You can save a PDF of anything you could normally print; text documents, web pages, emails, screenshots, images, you name it.

One of the options that was available in Tiger (10.4) and has been removed from Leopard (10.5) is to compress the PDF document. However, there is a workaround, which unfortunately is not so obvious. Once you have saved the PDF, open it in Preview, then select File / Save as and from the Quatz Filter drop-down menu select Reduce File Size.

A few days ago a friend of mine, a recent switcher to Mac, asked me – Why there is no hard disk activity indicator on Macs? I couldn’t tell him why, but I could feel the pain. When I switched to Mac a few years ago, I had the same issue, not knowing what the hard disk was doing was driving me absolutely crazy.

Fortunately another friend of mine suggested using MenuMeters, a tool that sits in the menu bar and displays the hard disk activity, network activity, CPU load and memory usage. Simple, unobtrusive and very efficient way to show exactly what I wanted. I have used it from the day one… OK, from the day 60 or so, and I couldn’t live without it.

This is what my menu bar looks like:

menubar.jpg

From left to right – Gmail notifier, MenuMeters network activity (top: upload speed, bottom: download speed), MenuMeters CPU load (can show individual cores or combined, as in my case) then the MenuMeters hard disk activity (the red arrow-down indicates h/d writes and the yellow up-arrow indicates h/d reads) and the rest are the well known AirPort, battery, time and Spotlight.

I don’t use MenuMeters memory usage indicator for one simple reason – if my Mac is low on memory I’ll feel it soon enough.

I know there are some other tools out there, but I found MenuMeters perfectly suited for exactly what I need, nothing too much, and nothing to miss. MenuMeters is free tool and you can download it via Raging Menace.

When you press the volume-up or volume-down key on your keyboard you will see a volume control indicator on your screen. There are only 16 steps and if you want to ‘fine-tune’ you will have to go to the system preferences and move the volume control slider pixel by pixel.

OSX volume control

Well, not really. You can still do some fine tuning with your keyboard. Simply press and hold Shift+Option keys and then press volume-up or volume-down. The 16 increments will suddenly become 64, as each step is divided into four. See the rightmost white square on the image above, it’s only half-off, another notch would make it 3/4 off and so on.

You can also toggle the volume feedback sound by simply holding the Shift key while changing the volume with the volume keys.
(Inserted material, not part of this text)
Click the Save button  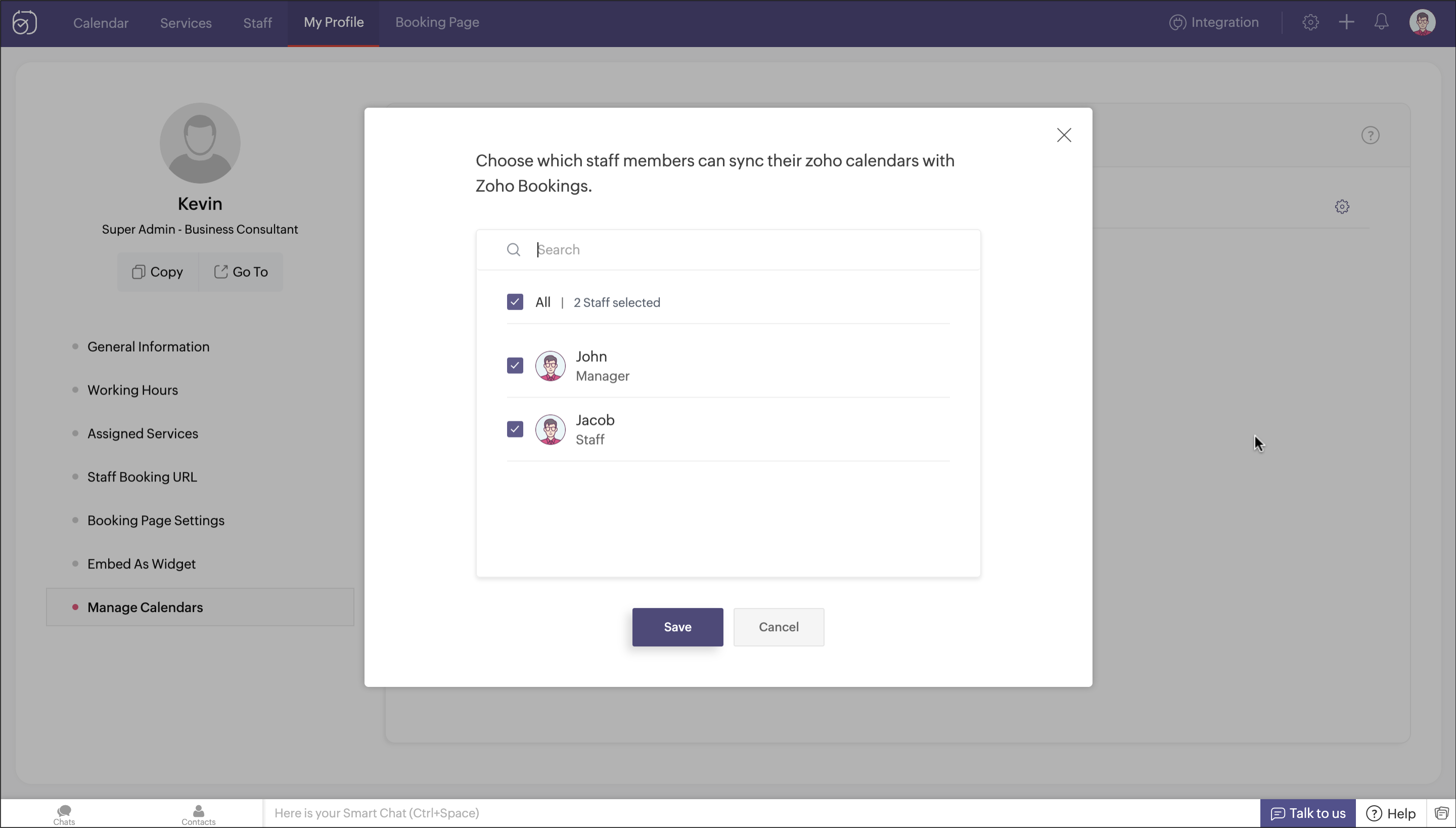677,627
And if you really need to access the sound settings in the  System Preferences, but feel somewhat lazy to reach for the mouse, just hold the Option key and press volume-up or volume-down on your keyboard.

If you are happy to do a little code editing, you can modify the labels in the sidebar of your Finder (Leopard only). You can change the labels to the lower case, e.g. from PLACES to Places, or you can completely rename them.

before.jpg after.jpg

You need to log in as an administrator (root) then navigate this way:

/Macintoch HD/System/Library/CoreServices/Finder.app

Right-click on Finder.app icon and select Show Package Contents the select Resources/English.Iproj

Once in this folder, locate the file LocalizableCore.Strings and copy it somewhere else, (e.g. Option-Click and drag it to the Desktop) just in case things go wrong.
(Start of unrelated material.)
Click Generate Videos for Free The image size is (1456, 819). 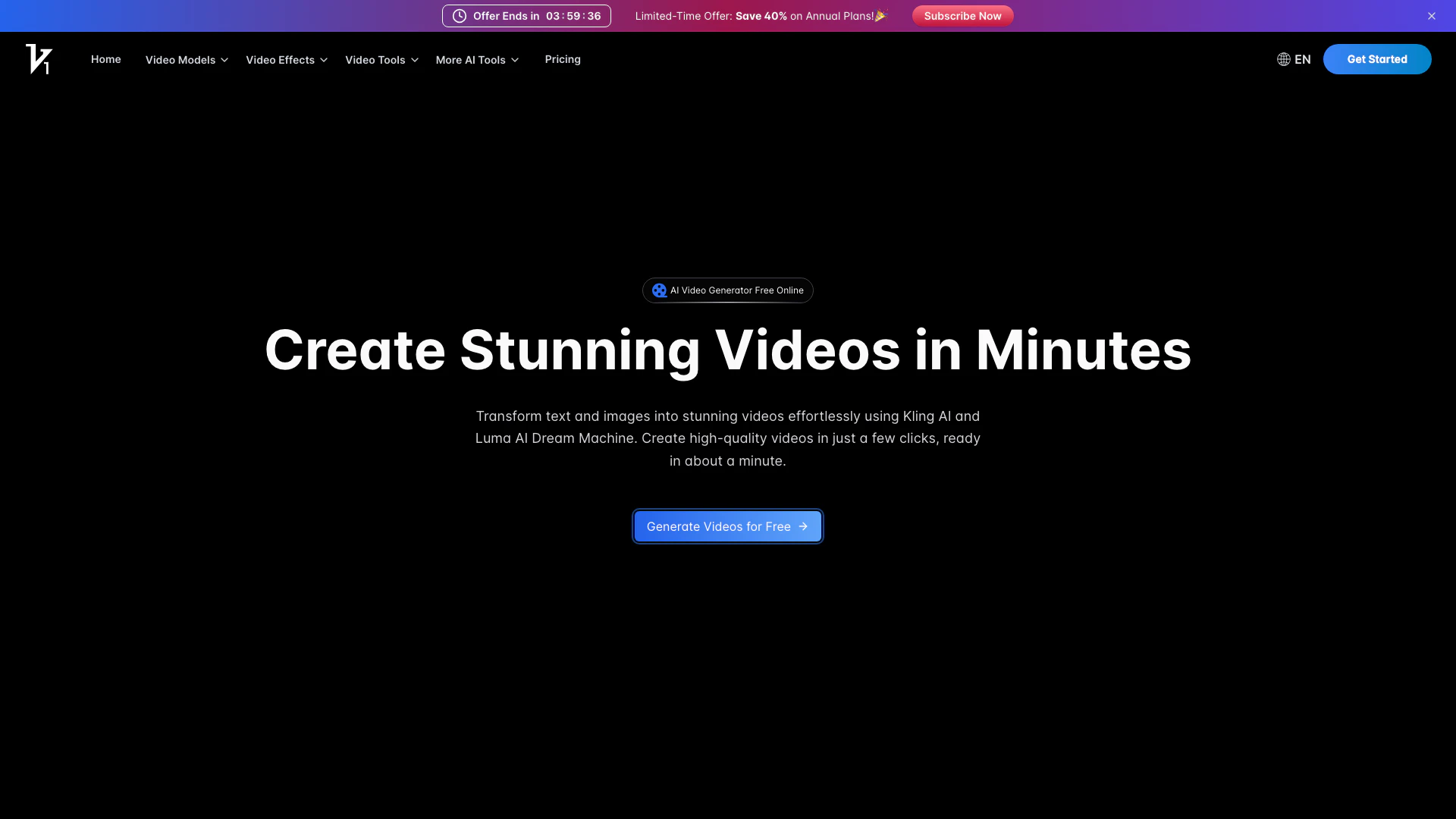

Now, back to your Finder and edit the file LocalizableCore.Strings (double-click)

Scroll down to lines 50-53 where you can modify the following values:

“SD5″ = “DEVICES”;
“SD6” = “SHARES”;
“SD7” = “SEARCH FOR”;
“SD8” = “PLACES”;

and change them any way you like. I have changed mine to

“SD5″ = “Devices”;
“SD6” = “Network”;
“SD7” = “Search for”;
“SD8” = “Places”;

Once you have saved the file you need to either log out and log in, or simply restart the Finder. Open Terminal and type killall Finder and press return.

You can do the same with the iTunes, however the path is slightly different:

/Macintosh HD/Applications/iTunes then right-click and Show Package Contents, then select Resources/English.Iproj and edit the file called Localizable.strings. (You have already backed it up, haven’t you?)

Find the lines 162 – 165

“135.011″ = “LIBRARY”;
“135.012″ = “DEVICES”;
“135.013″ = “STORE”;
“135.014″ = “PLAYLISTS”;

and make the changes any way you like.